## Exercise aim
Copy each line below that contains "Select".

## Entries provided
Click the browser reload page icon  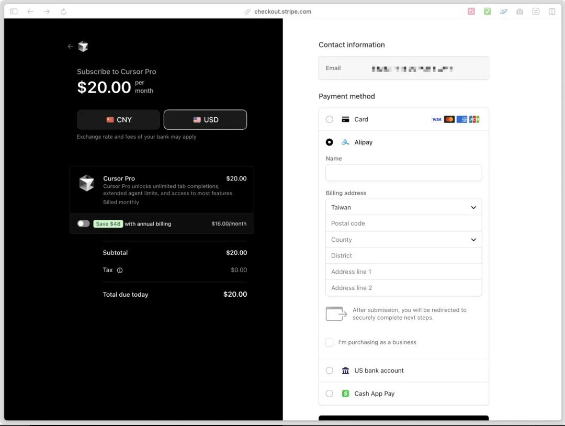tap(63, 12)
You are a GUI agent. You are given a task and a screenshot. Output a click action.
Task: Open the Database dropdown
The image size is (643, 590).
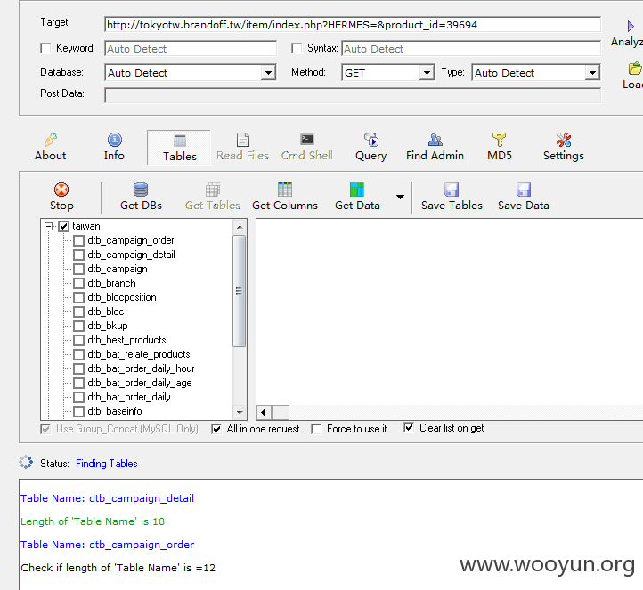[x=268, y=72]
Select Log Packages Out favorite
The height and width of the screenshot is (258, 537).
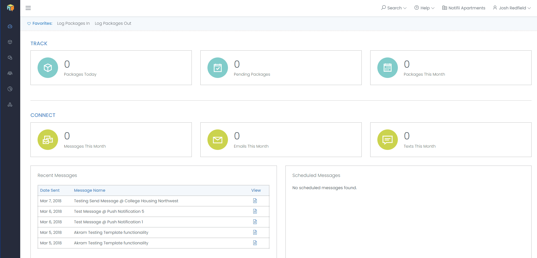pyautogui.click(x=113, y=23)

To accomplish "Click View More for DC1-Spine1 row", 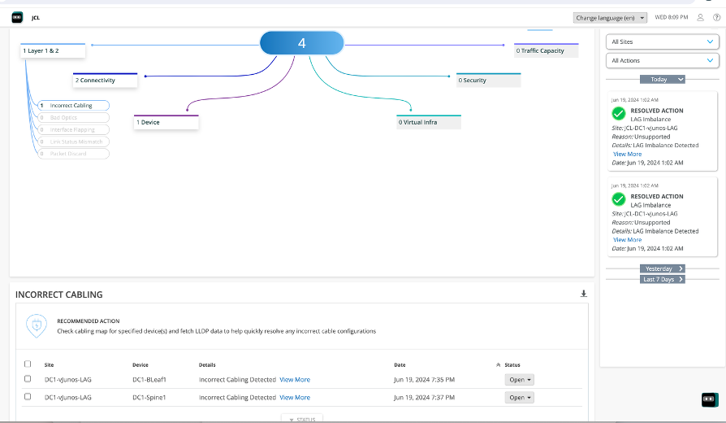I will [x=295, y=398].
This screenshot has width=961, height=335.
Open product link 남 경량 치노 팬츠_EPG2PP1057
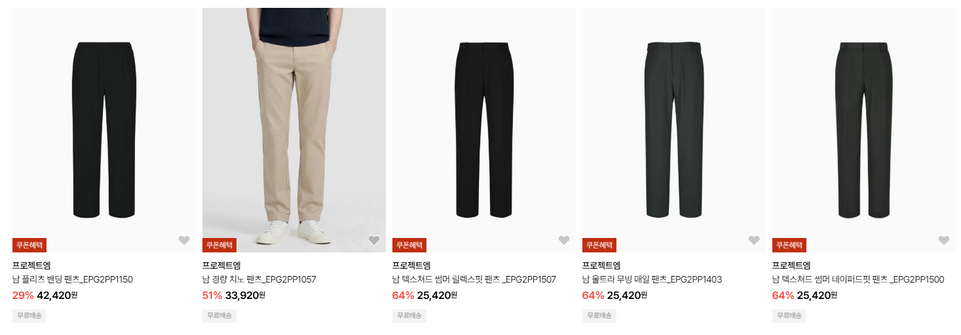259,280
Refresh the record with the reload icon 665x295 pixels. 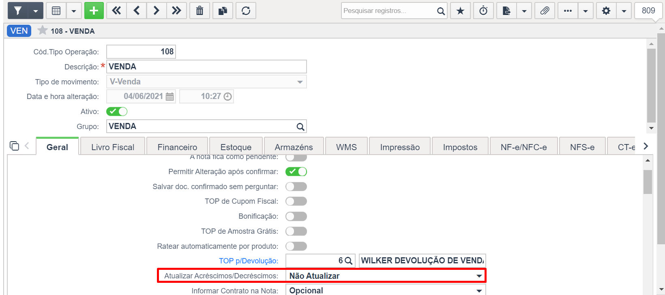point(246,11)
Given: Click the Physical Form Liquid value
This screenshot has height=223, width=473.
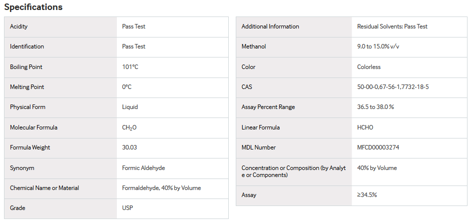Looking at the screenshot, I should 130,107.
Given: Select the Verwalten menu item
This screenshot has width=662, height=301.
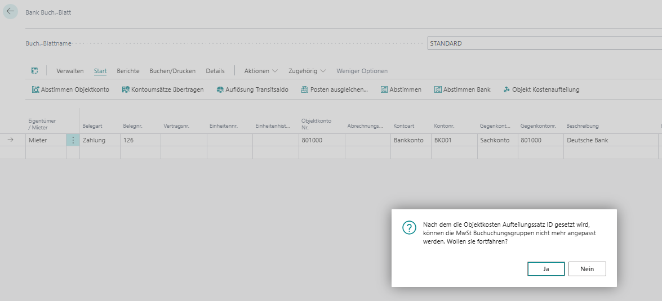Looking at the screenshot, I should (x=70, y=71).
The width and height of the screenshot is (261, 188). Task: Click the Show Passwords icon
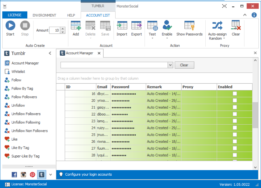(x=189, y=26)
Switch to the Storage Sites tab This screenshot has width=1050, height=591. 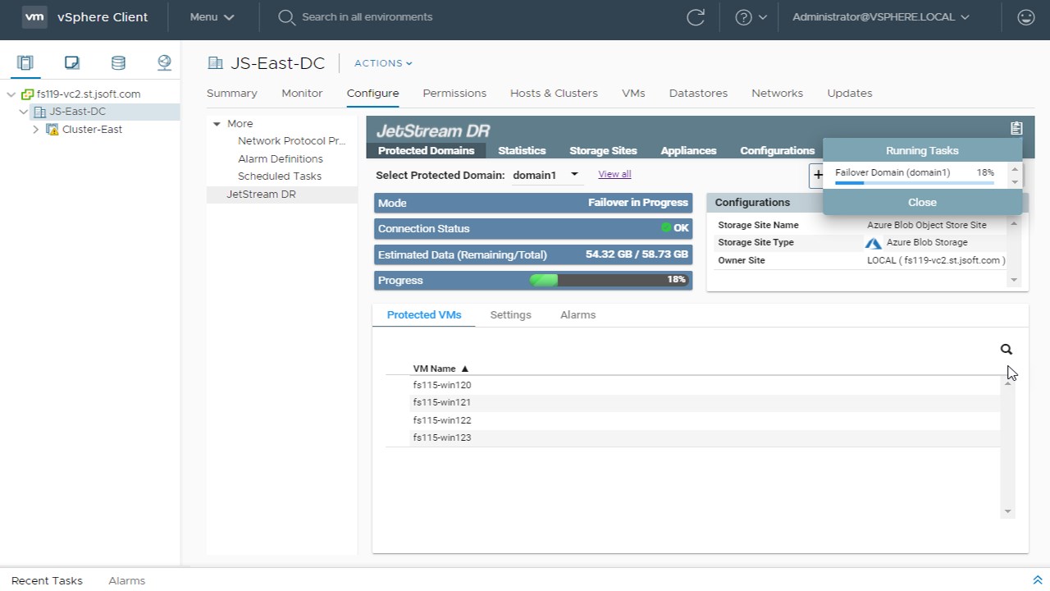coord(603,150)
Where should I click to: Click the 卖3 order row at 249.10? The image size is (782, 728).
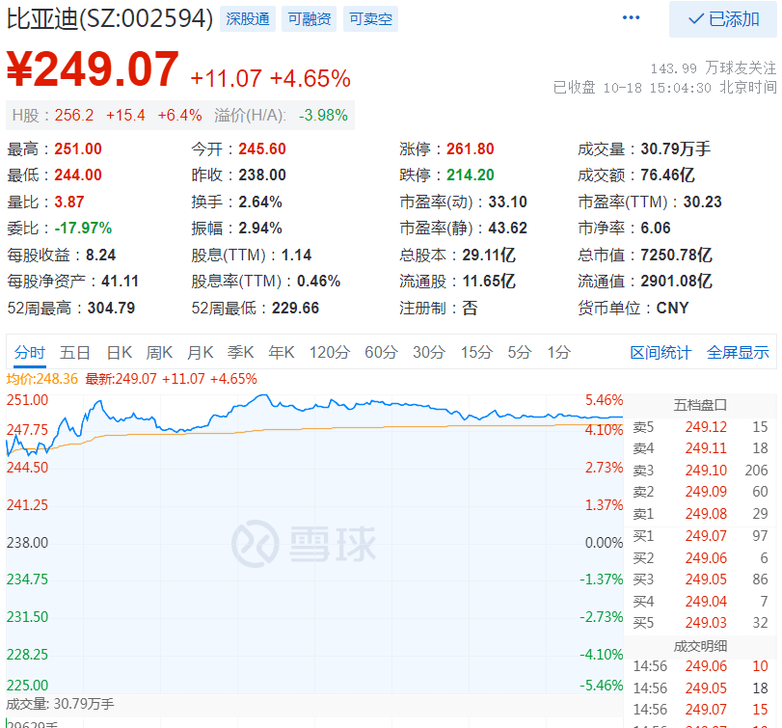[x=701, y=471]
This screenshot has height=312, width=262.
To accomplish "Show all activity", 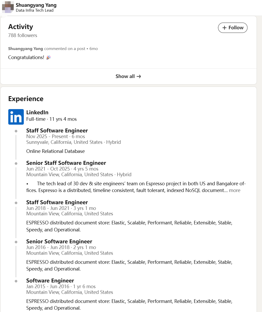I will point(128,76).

## Task result
Select Log Packages Out favorite
Given: Select the Verwalten menu item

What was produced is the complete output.